I have an HTML document and I would like to find an HTML element that is the closest wrapper to the largest cluster of references to this word.
In the following HTML:
<body> <p> Hello <b>foo</b>, I like foo, because foo is the best. <p> <div> <blockquote> <p><strong>Foo</strong> said: foo foo!</p> <p>Smurfs ate the last foo and turned blue. Foo!</p> <p>Foo foo.</p> </blockquote> </div> </body>
I would like to have a function
find_largest_cluster_wrapper(html, word='foo')
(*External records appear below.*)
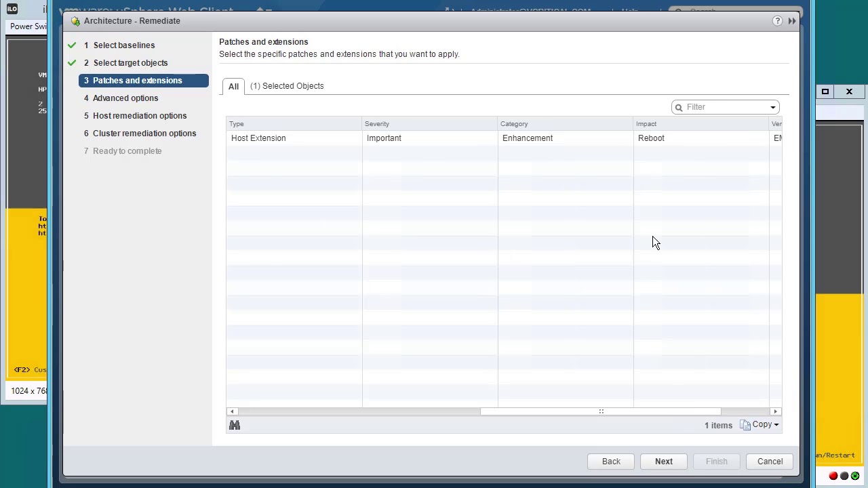Image resolution: width=868 pixels, height=488 pixels.
Task: Sort the table by the Severity column header
Action: click(377, 124)
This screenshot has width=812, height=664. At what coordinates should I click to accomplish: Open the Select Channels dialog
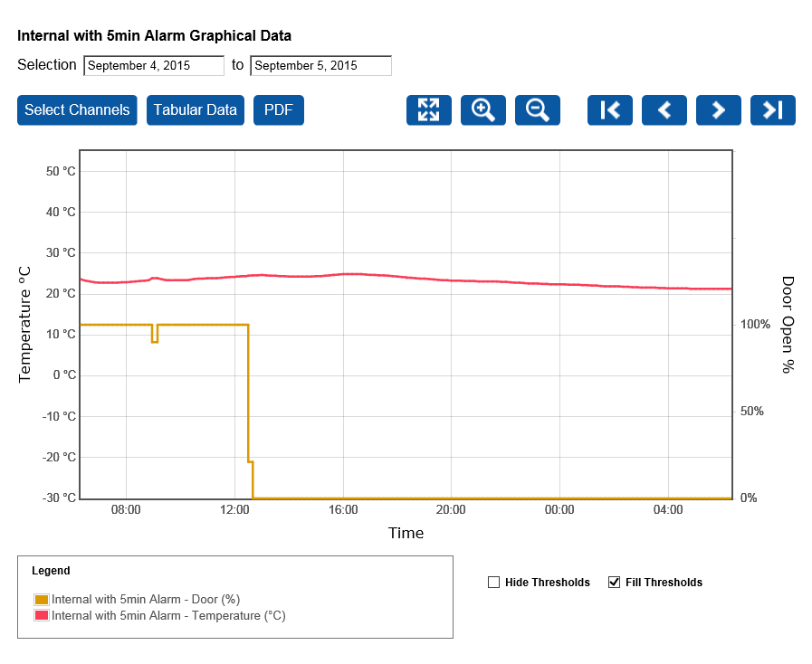[77, 109]
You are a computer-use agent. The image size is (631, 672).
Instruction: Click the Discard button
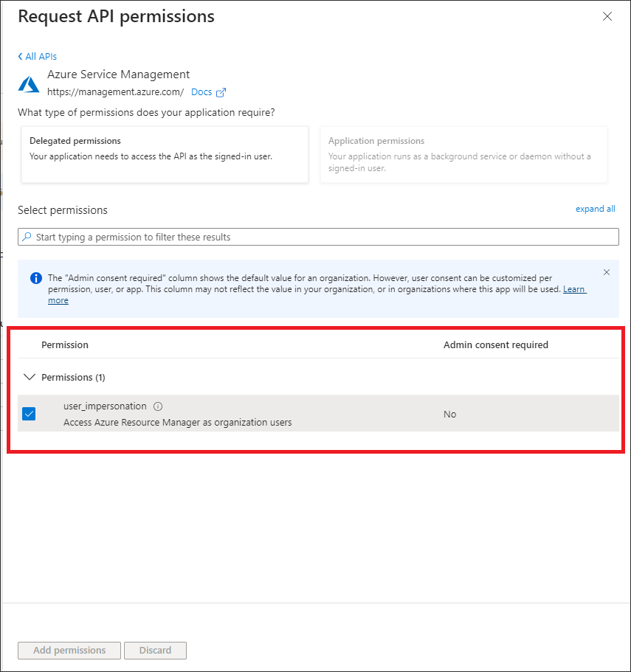[155, 651]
... which will parse the DOM tree and return the <blockquote> element to me, since it contains the highest density of references to foo and is the closest shell.
The first <p> contains foo 3 times, <b> only once, the internal <p> contains foo 3 times, twice and twice, <strong> only once. But <blockquote> contains foo 4 times. <div> does the same thing, but it's not the closest shell. The <body> element has the most references, but it is too sparse for the cluster.
A simple implementation without clustering would always give me <html> or <body> or something like that, because such elements always have the most references mentioned and are probably their closest shell. However, I need to take something with the largest cluster, since I am only interested in the part of the web page with the highest word density.
I am not very interested in knowing the parsing part, it can be well solved using beautifulsoup4 or other libraries. I'm curious about an efficient algorithm for clustering. I searched googled for a while and I think the clustering package in scipy might be useful, but I have no idea how to use it. Can someone recommend me a better solution and direct me in the right direction? Examples would be awesome.
Well, it would be difficult to answer this question at all, because the conditions, as you indicated, were uncertain. So more specifically:
Typically, a document will probably contain only one such cluster . My intention is to find such a cluster and get its shell so that I can manipulate it. This word can be mentioned somewhere else on the page, but I'm looking for a cluster of such remarkable ones . If there are two noticeable clusters or more, then I must use an external prejudice to decide (examine headings, page title, etc.). What does it mean that a cluster is noticeable? This means exactly what I just presented - that there are no "serious" competitors. If the participant is serious or not, I could provide some amount (attitude), for example. if there is a cluster of 10 and a cluster of 2, the difference will be 80%. I could say if there is a cluster with a difference of more than 50%, that would be wonderful. This means that if it is a cluster of 5 and another of 5, the function will return None (cannot solve).